# DATA RECORDS
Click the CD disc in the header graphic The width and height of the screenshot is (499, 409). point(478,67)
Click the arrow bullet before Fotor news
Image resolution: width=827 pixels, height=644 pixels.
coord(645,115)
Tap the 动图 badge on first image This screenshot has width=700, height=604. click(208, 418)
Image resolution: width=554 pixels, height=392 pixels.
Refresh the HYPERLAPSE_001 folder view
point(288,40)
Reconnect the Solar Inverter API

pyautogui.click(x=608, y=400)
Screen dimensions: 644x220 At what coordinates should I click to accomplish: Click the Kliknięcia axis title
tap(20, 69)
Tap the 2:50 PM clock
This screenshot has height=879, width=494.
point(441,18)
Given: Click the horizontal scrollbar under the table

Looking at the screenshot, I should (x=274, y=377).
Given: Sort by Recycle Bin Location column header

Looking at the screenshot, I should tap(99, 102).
==
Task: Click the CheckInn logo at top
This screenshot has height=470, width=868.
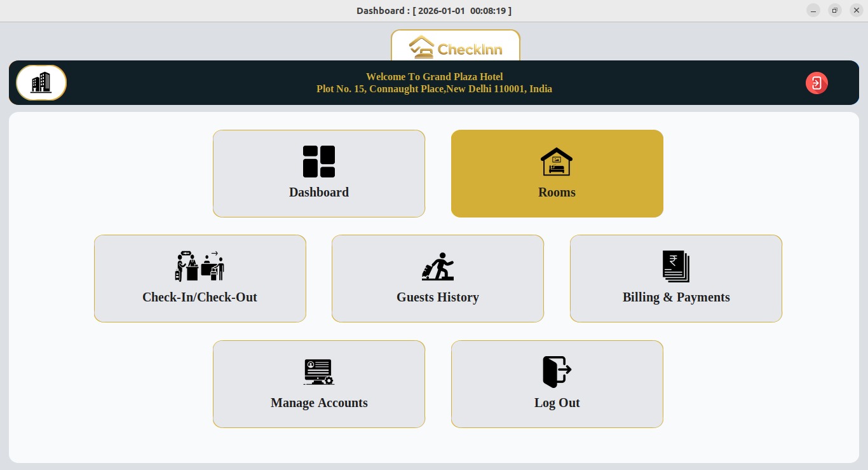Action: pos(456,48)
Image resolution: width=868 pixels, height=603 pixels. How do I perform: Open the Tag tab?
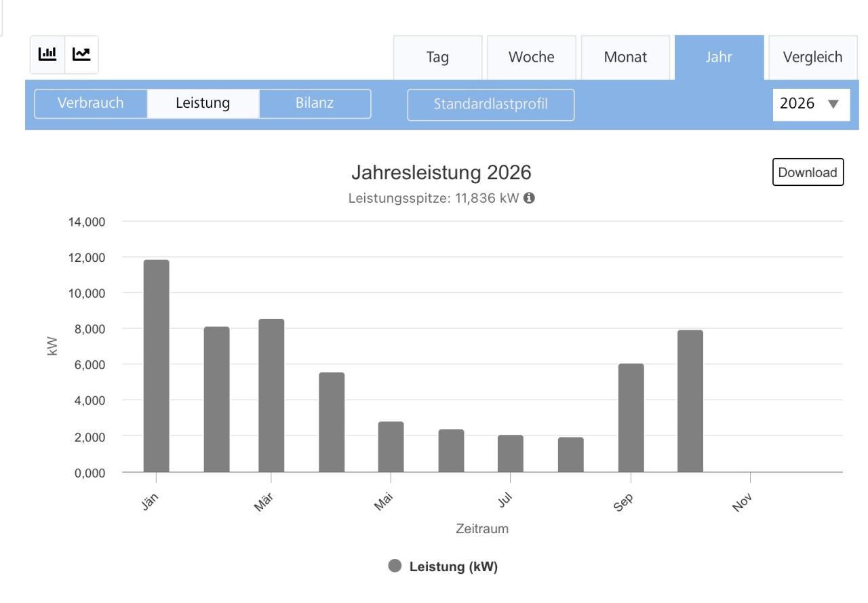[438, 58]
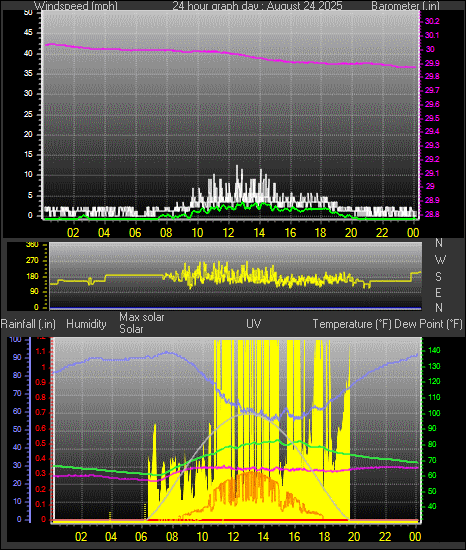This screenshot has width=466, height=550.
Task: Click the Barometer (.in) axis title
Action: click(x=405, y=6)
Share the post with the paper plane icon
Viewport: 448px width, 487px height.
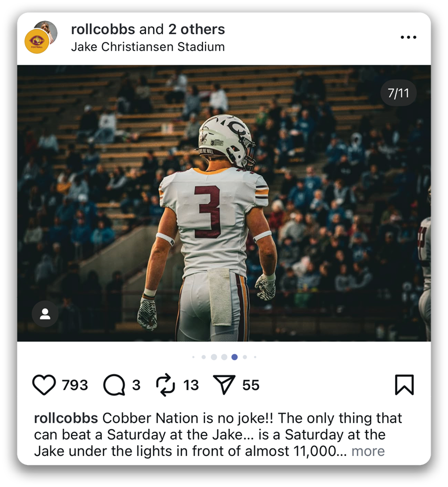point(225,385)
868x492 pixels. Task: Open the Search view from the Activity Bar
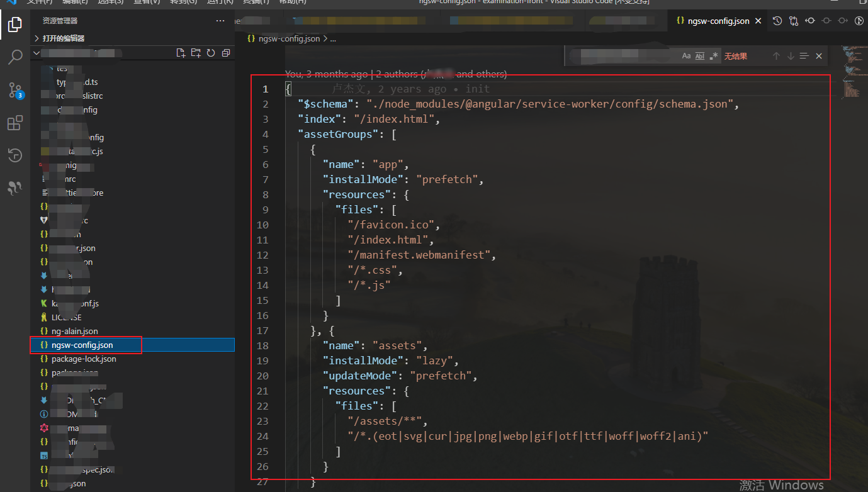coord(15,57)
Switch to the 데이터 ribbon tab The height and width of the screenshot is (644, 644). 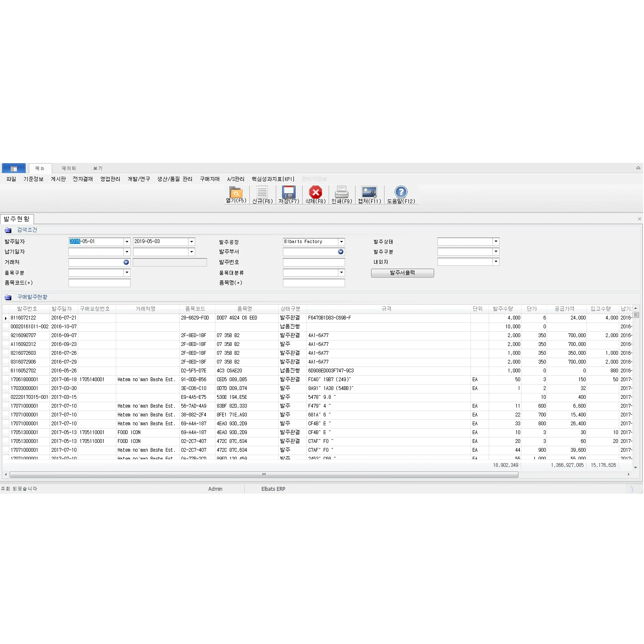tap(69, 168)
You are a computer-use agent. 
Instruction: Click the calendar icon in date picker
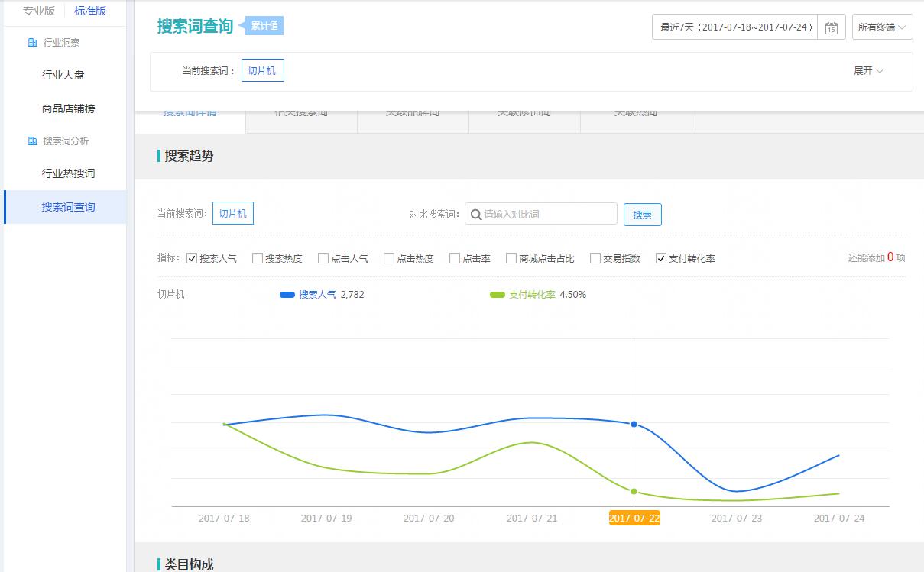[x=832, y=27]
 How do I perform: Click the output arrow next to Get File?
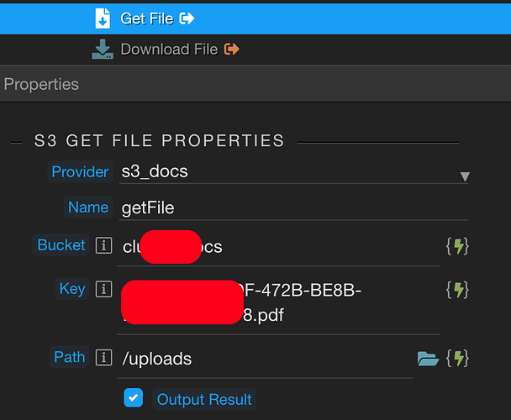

# INSTRUCTIONS FOR THE TASK
Would you restate, exactly and with no pictures, the lines of the entries above from the one containing "Instruction: Click the" through the one containing "How do I perform: Click"?

# OUTPUT OF THE TASK
Instruction: Click the calendar icon in date picker
[x=832, y=27]
 How do I perform: Click the output arrow next to Get File?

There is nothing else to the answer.